Lors de l’entretien intitulé « Les idées polémiques des Écologistes », le présentateur de CNews débute la séquence ainsi : « Les écologistes n’en sont pas à leur coup d’essai : manger de la viande, c’est pas bien, manger du Comté, ça pollue », avant de se tourner vers Pierrick Monnet : « Alors le Comté ça pollue ? » « Cela nous surprend mais ne nous met pas en colère », répond l’éleveur, en visio, qui décontenance les personnes en plateau. « Plus on respectera l’environnement, plus on sera vertueux, plus on améliorera notre revenu », précise-t-il. « On invite les gens à venir sur notre ferme. »

Le témoignage tourne court. Le présentateur donne la parole à sa journaliste politique en plateau qui renvoie dos à dos la chronique de Pierre Rigaux sur France Inter, aux « propos de Sandrine Rousseau sur le barbecue et la virilité » puis à « Aymeric Caron et les moustiques ». « On marche sur la tête » conclut le présentateur.

À l’issue de cette séquence, Pierrick Monnet ne regrette pas d’avoir essayé de faire entendre une autre voix. Mais pour lui, « cette polémique instille le poison du ’’nous’’ contre ’’eux les écolos’’. CNews a réussi. Même le parti écolo a dû sortir un communiqué alors qu’ils n’ont jamais dit qu’il ne fallait pas manger de Comté. Si demain il y a un candidat vert, il se fera allumer. À force d’entendre que les écolos sont contre le Comté, les gens s’en souviennent. Ça rend nos discussions difficiles en coopérative. »

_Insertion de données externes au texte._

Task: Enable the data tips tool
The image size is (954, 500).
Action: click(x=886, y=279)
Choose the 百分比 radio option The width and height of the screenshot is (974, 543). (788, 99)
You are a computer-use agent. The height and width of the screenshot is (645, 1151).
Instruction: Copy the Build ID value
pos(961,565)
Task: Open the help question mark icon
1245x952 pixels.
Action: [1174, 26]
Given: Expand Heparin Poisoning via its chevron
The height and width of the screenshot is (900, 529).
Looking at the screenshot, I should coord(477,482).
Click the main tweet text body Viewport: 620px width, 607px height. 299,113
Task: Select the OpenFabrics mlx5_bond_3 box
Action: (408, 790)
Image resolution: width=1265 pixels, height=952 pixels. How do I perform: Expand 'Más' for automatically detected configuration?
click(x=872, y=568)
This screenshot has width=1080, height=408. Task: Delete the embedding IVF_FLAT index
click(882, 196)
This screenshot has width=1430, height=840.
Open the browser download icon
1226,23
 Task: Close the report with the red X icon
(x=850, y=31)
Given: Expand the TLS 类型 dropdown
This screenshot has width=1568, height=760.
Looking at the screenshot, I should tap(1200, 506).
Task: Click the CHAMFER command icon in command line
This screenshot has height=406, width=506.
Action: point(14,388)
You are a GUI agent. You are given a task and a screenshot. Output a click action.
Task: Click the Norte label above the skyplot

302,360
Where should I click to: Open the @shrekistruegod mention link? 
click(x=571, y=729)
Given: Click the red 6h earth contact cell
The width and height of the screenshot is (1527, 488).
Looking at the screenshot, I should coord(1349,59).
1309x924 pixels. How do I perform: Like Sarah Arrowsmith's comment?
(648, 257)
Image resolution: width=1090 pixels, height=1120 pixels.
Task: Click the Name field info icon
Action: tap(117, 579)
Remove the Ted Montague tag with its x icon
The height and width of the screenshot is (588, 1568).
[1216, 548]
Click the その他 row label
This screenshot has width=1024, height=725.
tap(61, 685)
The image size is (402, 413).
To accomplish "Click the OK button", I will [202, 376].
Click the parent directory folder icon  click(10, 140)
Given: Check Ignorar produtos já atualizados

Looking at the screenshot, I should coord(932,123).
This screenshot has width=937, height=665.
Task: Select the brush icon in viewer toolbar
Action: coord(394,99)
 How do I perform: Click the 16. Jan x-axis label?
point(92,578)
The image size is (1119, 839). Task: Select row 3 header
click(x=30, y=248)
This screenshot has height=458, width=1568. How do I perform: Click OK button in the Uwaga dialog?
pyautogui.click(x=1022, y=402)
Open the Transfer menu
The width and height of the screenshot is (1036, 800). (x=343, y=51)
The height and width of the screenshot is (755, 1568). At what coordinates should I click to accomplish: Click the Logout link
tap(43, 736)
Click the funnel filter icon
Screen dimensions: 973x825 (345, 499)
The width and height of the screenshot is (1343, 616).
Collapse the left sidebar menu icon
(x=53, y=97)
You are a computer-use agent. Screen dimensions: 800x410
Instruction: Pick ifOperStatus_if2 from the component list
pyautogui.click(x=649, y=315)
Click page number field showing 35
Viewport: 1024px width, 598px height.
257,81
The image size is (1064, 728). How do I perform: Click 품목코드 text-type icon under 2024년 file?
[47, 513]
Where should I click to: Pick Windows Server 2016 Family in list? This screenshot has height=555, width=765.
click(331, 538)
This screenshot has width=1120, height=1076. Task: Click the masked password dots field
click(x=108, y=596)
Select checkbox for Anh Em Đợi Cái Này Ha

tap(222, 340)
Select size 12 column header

Des impacts écologiques à mieux prendre en compte

Cette polémique intervient alors que la filière Comté vient de se doter d’un nouveau cahier des charges. Conscients des impacts environnementaux de leur production, les éleveuses et éleveurs réunis au sein du CIGC (comité interprofessionnel de gestion du Comté) ont notamment décidé de limiter la taille des fermes à une production maximale de lait de 1,2 million de litres par an, et d’encadrer strictement les pratiques de fertilisation.

« Sur le cahier des charges, il y a des avancées, c’est une certitude, notamment en matière environnementale », souligne Nicolas Girod de la Confédération paysanne. « Mais cela reste insuffisant. La filière arrive à installer de nouveaux éleveurs et à les rémunérer mais elle ne va pas assez loin pour répondre aux défis écologiques. » Le Comté a vu sa production doubler en quarante ans avec de nouvelles surfaces dédiées : 35 000 hectares supplémentaires au cours des dix dernières années soit +15 %, selon les syndicats agricoles. Le massif du Jura enregistre en parallèle un nombre d’installations particulièrement élevé, souvent une installation pour un départ, là où le métier de producteur de lait est le plus souvent abandonné.

Pour le bureau d’étude Basic qui s’est penché sur les impacts de la filière, « la focalisation du débat actuel sur le Comté nous éloigne peut-être du véritable problème qui est la tendance des productions alimentaires à la massification de la production et à leur disponibilité toute l’année et en grandes quantités. Cette tendance génère d’importants impacts négatifs à la fois écologiques et socio-économiques. »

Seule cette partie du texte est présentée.